There are also concerns about We Work’s market penetration. According to MarketWatch, WeWork only has a 0.2% share in the market space where it operates in its 280 target cities. WeWork may be a cheaper option to renting office space, but its contract backlog is the equivalent of a year’s revenue at just $4bn with half of this coming from just five cities.
Adding to the problem, WeWork’s target market in the US is declining. According to the Labor Department 10% of people were self-employed in 2015 compared to 12% in 1994. As a result, WeWork is seeing a drop in revenue per membership.
WeWork needs to appeal more to prospective investors including having a more diverse mindset. As it stands, the WeWork board is 100% male. If it wants to be part of the S&P 500 list, then at least one female board member is required.
It has already listened to the experts when it comes to limiting the powers of co-founder and chief executive Adam Neumann. Reuters reported last week that WeWork parent company, The We Company, has curbed the voting power of Neumann to 10 votes per share as opposed to 20. He will still retain a majority control of the company but will be expected to give the company any profits he receives from real estate deals.

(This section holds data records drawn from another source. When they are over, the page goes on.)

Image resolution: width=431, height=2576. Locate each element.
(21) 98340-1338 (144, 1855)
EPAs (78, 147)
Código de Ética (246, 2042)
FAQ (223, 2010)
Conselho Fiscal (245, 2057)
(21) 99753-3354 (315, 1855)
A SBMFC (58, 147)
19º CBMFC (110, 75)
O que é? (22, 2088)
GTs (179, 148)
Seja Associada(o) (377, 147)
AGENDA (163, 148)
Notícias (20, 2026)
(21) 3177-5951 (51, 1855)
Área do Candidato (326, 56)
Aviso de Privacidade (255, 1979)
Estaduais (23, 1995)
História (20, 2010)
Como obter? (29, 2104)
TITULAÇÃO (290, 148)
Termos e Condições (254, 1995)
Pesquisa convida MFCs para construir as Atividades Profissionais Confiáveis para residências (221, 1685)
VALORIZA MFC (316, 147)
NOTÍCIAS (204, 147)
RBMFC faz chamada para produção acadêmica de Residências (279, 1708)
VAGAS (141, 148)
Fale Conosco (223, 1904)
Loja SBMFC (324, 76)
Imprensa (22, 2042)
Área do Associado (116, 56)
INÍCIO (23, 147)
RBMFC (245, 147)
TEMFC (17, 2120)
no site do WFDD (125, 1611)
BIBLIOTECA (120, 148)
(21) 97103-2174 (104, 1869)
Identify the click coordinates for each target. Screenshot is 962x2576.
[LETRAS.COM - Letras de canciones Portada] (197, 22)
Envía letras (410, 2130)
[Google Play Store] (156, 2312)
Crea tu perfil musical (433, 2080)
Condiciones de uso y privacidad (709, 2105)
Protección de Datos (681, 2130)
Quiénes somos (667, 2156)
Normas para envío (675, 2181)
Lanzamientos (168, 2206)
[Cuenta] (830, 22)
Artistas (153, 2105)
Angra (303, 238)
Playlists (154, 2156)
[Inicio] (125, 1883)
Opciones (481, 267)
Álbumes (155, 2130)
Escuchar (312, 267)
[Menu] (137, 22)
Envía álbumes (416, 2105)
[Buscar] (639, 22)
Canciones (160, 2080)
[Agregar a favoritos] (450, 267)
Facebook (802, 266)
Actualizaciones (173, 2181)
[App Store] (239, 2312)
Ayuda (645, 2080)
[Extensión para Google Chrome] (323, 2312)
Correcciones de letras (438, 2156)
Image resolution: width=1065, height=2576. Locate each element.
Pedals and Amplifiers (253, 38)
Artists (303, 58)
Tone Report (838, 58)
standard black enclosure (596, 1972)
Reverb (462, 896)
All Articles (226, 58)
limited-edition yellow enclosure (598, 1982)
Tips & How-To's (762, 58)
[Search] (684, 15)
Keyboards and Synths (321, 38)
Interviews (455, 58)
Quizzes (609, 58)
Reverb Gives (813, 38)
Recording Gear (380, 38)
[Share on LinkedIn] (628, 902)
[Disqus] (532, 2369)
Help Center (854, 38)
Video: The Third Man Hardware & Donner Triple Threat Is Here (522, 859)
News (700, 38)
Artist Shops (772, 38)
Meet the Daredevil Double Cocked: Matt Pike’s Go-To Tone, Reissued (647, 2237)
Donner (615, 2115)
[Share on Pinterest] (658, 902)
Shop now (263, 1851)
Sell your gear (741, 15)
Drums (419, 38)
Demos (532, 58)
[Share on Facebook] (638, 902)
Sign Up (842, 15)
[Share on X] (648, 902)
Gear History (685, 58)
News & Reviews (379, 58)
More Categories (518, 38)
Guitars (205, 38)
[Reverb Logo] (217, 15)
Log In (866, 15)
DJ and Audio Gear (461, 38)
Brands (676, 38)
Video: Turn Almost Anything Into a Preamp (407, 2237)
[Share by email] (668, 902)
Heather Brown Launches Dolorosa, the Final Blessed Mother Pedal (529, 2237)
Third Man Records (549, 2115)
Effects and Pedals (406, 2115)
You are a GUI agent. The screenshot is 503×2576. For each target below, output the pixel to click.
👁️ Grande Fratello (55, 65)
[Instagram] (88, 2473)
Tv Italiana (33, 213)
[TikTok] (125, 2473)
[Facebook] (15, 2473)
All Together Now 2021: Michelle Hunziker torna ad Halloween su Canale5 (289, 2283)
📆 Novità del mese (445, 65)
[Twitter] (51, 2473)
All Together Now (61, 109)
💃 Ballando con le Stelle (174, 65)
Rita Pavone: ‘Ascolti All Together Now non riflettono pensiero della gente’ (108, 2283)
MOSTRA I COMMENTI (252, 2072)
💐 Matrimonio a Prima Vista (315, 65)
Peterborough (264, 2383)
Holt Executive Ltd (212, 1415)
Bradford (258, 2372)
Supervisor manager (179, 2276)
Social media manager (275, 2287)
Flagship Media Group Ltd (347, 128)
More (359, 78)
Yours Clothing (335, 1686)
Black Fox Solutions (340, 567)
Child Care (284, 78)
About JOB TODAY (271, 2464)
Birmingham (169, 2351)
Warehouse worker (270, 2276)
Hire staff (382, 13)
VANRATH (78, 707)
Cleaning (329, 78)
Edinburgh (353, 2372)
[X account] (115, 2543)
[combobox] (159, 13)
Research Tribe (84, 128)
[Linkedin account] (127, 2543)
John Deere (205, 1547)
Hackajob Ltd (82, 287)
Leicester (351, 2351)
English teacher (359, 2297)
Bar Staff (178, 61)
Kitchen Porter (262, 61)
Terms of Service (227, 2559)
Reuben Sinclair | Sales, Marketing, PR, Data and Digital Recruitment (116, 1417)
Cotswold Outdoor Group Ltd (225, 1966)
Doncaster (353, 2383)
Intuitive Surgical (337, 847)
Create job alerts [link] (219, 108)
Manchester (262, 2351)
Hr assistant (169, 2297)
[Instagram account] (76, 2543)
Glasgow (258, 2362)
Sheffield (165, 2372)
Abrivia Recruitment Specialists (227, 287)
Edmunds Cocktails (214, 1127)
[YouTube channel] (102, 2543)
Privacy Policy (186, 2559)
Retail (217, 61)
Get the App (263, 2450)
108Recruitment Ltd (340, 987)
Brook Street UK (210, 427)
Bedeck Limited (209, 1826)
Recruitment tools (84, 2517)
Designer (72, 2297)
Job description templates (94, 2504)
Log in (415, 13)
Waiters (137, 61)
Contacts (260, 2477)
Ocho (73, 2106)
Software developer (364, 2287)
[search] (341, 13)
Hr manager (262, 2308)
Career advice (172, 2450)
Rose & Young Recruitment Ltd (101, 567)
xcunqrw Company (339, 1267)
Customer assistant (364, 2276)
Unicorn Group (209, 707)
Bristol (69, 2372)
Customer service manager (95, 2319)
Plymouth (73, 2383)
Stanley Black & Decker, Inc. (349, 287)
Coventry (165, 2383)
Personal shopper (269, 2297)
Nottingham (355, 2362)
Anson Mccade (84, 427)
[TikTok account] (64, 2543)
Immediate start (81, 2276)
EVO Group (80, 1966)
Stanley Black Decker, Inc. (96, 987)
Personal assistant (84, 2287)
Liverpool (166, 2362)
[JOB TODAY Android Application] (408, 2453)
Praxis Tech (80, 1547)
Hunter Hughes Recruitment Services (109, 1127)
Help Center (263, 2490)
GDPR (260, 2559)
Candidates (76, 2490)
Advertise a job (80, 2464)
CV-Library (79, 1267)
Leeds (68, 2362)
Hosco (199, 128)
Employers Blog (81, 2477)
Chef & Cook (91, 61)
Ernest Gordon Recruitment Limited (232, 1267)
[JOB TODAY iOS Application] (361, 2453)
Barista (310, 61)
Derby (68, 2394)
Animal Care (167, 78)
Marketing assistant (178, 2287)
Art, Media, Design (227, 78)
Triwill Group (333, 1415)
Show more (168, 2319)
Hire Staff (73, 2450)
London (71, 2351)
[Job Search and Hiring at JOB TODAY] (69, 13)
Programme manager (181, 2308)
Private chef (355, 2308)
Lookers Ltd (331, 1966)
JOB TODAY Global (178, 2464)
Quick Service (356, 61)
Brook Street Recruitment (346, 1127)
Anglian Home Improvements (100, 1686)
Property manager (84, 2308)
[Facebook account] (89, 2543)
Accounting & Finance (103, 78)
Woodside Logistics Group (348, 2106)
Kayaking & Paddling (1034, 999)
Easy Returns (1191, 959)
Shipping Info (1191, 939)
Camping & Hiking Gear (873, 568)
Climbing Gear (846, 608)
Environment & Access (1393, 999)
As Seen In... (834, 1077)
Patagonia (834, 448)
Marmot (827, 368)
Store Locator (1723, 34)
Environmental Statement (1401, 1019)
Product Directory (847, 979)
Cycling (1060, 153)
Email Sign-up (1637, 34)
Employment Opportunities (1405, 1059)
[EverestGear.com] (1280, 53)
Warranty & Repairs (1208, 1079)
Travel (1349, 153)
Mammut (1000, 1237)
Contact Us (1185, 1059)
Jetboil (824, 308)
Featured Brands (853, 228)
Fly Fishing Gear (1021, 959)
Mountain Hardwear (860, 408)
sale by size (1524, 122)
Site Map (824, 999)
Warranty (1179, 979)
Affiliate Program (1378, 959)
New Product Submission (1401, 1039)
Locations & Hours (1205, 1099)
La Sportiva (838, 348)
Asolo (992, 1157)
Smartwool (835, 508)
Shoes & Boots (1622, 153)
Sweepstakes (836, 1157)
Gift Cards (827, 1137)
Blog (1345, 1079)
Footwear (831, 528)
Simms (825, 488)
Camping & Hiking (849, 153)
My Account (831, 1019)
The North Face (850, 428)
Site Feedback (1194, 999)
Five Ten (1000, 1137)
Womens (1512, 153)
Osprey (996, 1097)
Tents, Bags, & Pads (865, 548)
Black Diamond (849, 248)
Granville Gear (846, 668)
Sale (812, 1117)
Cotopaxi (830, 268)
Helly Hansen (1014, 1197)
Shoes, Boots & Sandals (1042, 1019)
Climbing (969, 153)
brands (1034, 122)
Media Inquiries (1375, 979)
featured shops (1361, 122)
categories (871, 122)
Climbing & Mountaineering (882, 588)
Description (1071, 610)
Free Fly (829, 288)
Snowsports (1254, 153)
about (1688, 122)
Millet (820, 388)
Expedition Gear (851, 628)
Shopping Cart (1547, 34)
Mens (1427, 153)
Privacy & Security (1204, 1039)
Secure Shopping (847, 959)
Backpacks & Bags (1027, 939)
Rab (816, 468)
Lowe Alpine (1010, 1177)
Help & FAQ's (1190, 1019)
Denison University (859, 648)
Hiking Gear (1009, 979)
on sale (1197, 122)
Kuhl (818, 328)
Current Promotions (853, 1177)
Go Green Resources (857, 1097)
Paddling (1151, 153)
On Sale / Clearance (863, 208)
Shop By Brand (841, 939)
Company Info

Neumann will also be limiting his ability to sell shares in the second and third years following the IPO to no more than 10% of his stock. Further to this, analysts at Reuters have considered the benefit of Neumann increasing his liquidity options to counteract worsening performance in the future. The WeWork CEO has so far sold more than $700m of stock.
Amount of stock sold by Neumann so far
Given their concerns experts have debated whether a postponement of WeWork’s IPO would be a better solution.
There are the worries over its long-term prospects and market uncertainty in the face of a potential US recession - despite WeWork’s claims its business model is recession-proof.
By staying private, WeWork could alter its targets and grow without the necessity of extra funding, accepting the hit that would be expected through a public sell-off once the company goes public.
However, there is a risk that SoftBank won’t provide WeWork with the financial support to help sustain its private valuation, meaning the company may be forced to continue with its scheduled IPO.
All about the margins
Sometimes the story behind a company is an attractive one, and sometimes betting on that dream becoming a reality in the long-term pays off, such as investors gambling on Mark Zuckerberg’s Facebook or Jeff Bezos’ Amazon.
However, the issue remains that, when the story overshadows the reality, you get circumstances such as those that now plague WeWork.
Damodaran summarised WeWork’s potential nicely. He said: “To the question of whether WeWork could be worth $40bn, $50bn or more, the answer is that it is possible, but only if the company can deliver well-above-average margins, while maintaining sky-high growth.”